■ Provided records:
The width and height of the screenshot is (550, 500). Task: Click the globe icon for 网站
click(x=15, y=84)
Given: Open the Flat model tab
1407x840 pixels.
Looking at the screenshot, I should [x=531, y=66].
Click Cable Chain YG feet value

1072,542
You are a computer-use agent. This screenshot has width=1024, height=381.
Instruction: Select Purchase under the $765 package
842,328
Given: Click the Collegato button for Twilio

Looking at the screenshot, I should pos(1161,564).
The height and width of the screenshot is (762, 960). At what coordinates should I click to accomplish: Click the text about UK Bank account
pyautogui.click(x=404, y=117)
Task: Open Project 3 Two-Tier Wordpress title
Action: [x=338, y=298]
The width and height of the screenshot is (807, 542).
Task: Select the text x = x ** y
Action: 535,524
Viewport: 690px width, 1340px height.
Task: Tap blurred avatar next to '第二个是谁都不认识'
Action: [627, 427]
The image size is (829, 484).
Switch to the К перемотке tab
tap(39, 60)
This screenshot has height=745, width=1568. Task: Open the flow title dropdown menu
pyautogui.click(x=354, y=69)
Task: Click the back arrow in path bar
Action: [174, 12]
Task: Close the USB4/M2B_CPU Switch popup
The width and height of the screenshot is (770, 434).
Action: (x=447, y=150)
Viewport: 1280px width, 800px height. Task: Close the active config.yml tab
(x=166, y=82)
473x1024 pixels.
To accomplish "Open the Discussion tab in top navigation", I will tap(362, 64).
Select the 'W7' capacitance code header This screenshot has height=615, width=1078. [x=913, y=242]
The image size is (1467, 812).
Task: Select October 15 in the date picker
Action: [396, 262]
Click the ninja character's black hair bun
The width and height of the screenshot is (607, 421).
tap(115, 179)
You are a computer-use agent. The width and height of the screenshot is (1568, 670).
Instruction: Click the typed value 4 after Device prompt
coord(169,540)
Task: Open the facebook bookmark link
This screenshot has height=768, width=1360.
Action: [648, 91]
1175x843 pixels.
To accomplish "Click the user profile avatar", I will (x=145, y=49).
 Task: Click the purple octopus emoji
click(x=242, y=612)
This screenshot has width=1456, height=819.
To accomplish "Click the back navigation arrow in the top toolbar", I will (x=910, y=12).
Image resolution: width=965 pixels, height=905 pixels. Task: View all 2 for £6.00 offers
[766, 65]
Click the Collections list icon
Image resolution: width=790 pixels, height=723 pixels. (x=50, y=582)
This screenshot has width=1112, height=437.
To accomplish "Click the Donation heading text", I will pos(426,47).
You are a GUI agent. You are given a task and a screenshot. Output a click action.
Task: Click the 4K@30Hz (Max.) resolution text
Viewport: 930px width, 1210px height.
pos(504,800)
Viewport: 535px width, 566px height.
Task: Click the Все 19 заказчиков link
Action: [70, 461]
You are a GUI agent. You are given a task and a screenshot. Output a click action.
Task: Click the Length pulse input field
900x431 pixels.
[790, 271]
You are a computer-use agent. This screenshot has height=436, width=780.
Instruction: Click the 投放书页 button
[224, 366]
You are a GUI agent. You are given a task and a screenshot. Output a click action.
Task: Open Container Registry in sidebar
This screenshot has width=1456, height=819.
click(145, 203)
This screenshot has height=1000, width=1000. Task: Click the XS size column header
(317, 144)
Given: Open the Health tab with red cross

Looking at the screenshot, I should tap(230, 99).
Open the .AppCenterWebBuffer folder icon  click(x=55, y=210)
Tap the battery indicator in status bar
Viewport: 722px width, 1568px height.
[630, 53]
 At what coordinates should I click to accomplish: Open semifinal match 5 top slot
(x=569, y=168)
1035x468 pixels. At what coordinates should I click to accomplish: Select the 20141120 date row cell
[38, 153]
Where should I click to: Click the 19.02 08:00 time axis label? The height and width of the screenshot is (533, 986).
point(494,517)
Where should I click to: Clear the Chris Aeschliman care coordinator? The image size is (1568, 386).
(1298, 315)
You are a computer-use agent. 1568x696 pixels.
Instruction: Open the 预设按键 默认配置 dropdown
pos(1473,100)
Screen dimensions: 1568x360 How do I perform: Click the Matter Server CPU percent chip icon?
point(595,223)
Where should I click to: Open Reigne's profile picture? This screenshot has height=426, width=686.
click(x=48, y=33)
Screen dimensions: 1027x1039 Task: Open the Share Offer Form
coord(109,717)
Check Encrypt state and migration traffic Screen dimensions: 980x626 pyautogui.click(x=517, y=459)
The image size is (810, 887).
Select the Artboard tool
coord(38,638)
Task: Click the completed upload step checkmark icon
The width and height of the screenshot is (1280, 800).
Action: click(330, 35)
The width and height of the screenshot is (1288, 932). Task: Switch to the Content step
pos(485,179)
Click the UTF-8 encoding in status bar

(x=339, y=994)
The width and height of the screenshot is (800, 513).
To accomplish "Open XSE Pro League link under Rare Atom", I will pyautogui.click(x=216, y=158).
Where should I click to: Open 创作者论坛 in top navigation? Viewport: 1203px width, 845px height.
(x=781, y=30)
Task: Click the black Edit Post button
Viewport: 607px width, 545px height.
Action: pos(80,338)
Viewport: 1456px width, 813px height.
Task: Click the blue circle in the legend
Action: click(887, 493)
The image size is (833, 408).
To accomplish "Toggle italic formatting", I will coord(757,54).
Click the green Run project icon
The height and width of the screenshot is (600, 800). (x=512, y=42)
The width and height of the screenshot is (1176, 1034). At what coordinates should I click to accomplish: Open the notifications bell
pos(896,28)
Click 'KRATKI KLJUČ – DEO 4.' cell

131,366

■ Work to complete:
Copy all of the lines above, unchanged.

■ Task output:
The width and height of the screenshot is (550, 500). Task: Click the globe icon for 网站
click(x=15, y=84)
Given: Open the Flat model tab
1407x840 pixels.
Looking at the screenshot, I should [x=531, y=66].
Click Cable Chain YG feet value

1072,542
You are a computer-use agent. This screenshot has width=1024, height=381.
Instruction: Select Purchase under the $765 package
842,328
Given: Click the Collegato button for Twilio

Looking at the screenshot, I should pos(1161,564).
The height and width of the screenshot is (762, 960). At what coordinates should I click to accomplish: Click the text about UK Bank account
pyautogui.click(x=404, y=117)
Task: Open Project 3 Two-Tier Wordpress title
Action: [x=338, y=298]
The width and height of the screenshot is (807, 542).
Task: Select the text x = x ** y
Action: 535,524
Viewport: 690px width, 1340px height.
Task: Tap blurred avatar next to '第二个是谁都不认识'
Action: [627, 427]
The image size is (829, 484).
Switch to the К перемотке tab
tap(39, 60)
This screenshot has height=745, width=1568. Task: Open the flow title dropdown menu
pyautogui.click(x=354, y=69)
Task: Click the back arrow in path bar
Action: [174, 12]
Task: Close the USB4/M2B_CPU Switch popup
The width and height of the screenshot is (770, 434).
Action: (x=447, y=150)
Viewport: 1280px width, 800px height. Task: Close the active config.yml tab
(x=166, y=82)
473x1024 pixels.
To accomplish "Open the Discussion tab in top navigation", I will tap(362, 64).
Select the 'W7' capacitance code header This screenshot has height=615, width=1078. [x=913, y=242]
The image size is (1467, 812).
Task: Select October 15 in the date picker
Action: [396, 262]
Click the ninja character's black hair bun
The width and height of the screenshot is (607, 421).
tap(115, 179)
You are a computer-use agent. The width and height of the screenshot is (1568, 670).
Instruction: Click the typed value 4 after Device prompt
coord(169,540)
Task: Open the facebook bookmark link
This screenshot has height=768, width=1360.
Action: [648, 91]
1175x843 pixels.
To accomplish "Click the user profile avatar", I will (x=145, y=49).
 Task: Click the purple octopus emoji
click(x=242, y=612)
This screenshot has width=1456, height=819.
To accomplish "Click the back navigation arrow in the top toolbar", I will (x=910, y=12).
Image resolution: width=965 pixels, height=905 pixels. Task: View all 2 for £6.00 offers
[766, 65]
Click the Collections list icon
Image resolution: width=790 pixels, height=723 pixels. (x=50, y=582)
This screenshot has width=1112, height=437.
To accomplish "Click the Donation heading text", I will pos(426,47).
You are a GUI agent. You are given a task and a screenshot. Output a click action.
Task: Click the 4K@30Hz (Max.) resolution text
Viewport: 930px width, 1210px height.
pos(504,800)
Viewport: 535px width, 566px height.
Task: Click the Все 19 заказчиков link
Action: [70, 461]
You are a GUI agent. You are given a task and a screenshot. Output a click action.
Task: Click the Length pulse input field
900x431 pixels.
[790, 271]
You are a computer-use agent. This screenshot has height=436, width=780.
Instruction: Click the 投放书页 button
[224, 366]
You are a GUI agent. You are given a task and a screenshot. Output a click action.
Task: Open Container Registry in sidebar
This screenshot has width=1456, height=819.
click(145, 203)
This screenshot has height=1000, width=1000. Task: Click the XS size column header
(317, 144)
Given: Open the Health tab with red cross

Looking at the screenshot, I should tap(230, 99).
Open the .AppCenterWebBuffer folder icon  click(x=55, y=210)
Tap the battery indicator in status bar
Viewport: 722px width, 1568px height.
[630, 53]
 At what coordinates should I click to accomplish: Open semifinal match 5 top slot
(x=569, y=168)
1035x468 pixels. At what coordinates should I click to accomplish: Select the 20141120 date row cell
[38, 153]
Where should I click to: Click the 19.02 08:00 time axis label? The height and width of the screenshot is (533, 986).
point(494,517)
Where should I click to: Clear the Chris Aeschliman care coordinator? The image size is (1568, 386).
(1298, 315)
You are a computer-use agent. 1568x696 pixels.
Instruction: Open the 预设按键 默认配置 dropdown
pos(1473,100)
Screen dimensions: 1568x360 How do I perform: Click the Matter Server CPU percent chip icon?
point(595,223)
Where should I click to: Open Reigne's profile picture? This screenshot has height=426, width=686.
click(x=48, y=33)
Screen dimensions: 1027x1039 Task: Open the Share Offer Form
coord(109,717)
Check Encrypt state and migration traffic Screen dimensions: 980x626 pyautogui.click(x=517, y=459)
The image size is (810, 887).
Select the Artboard tool
coord(38,638)
Task: Click the completed upload step checkmark icon
The width and height of the screenshot is (1280, 800).
Action: click(330, 35)
The width and height of the screenshot is (1288, 932). Task: Switch to the Content step
pos(485,179)
Click the UTF-8 encoding in status bar

(x=339, y=994)
The width and height of the screenshot is (800, 513).
To accomplish "Open XSE Pro League link under Rare Atom", I will pyautogui.click(x=216, y=158).
Where should I click to: Open 创作者论坛 in top navigation? Viewport: 1203px width, 845px height.
(x=781, y=30)
Task: Click the black Edit Post button
Viewport: 607px width, 545px height.
Action: pos(80,338)
Viewport: 1456px width, 813px height.
Task: Click the blue circle in the legend
Action: click(887, 493)
The image size is (833, 408).
To accomplish "Toggle italic formatting", I will coord(757,54).
Click the green Run project icon
The height and width of the screenshot is (600, 800). (x=512, y=42)
The width and height of the screenshot is (1176, 1034). At what coordinates should I click to accomplish: Open the notifications bell
pos(896,28)
Click 'KRATKI KLJUČ – DEO 4.' cell

131,366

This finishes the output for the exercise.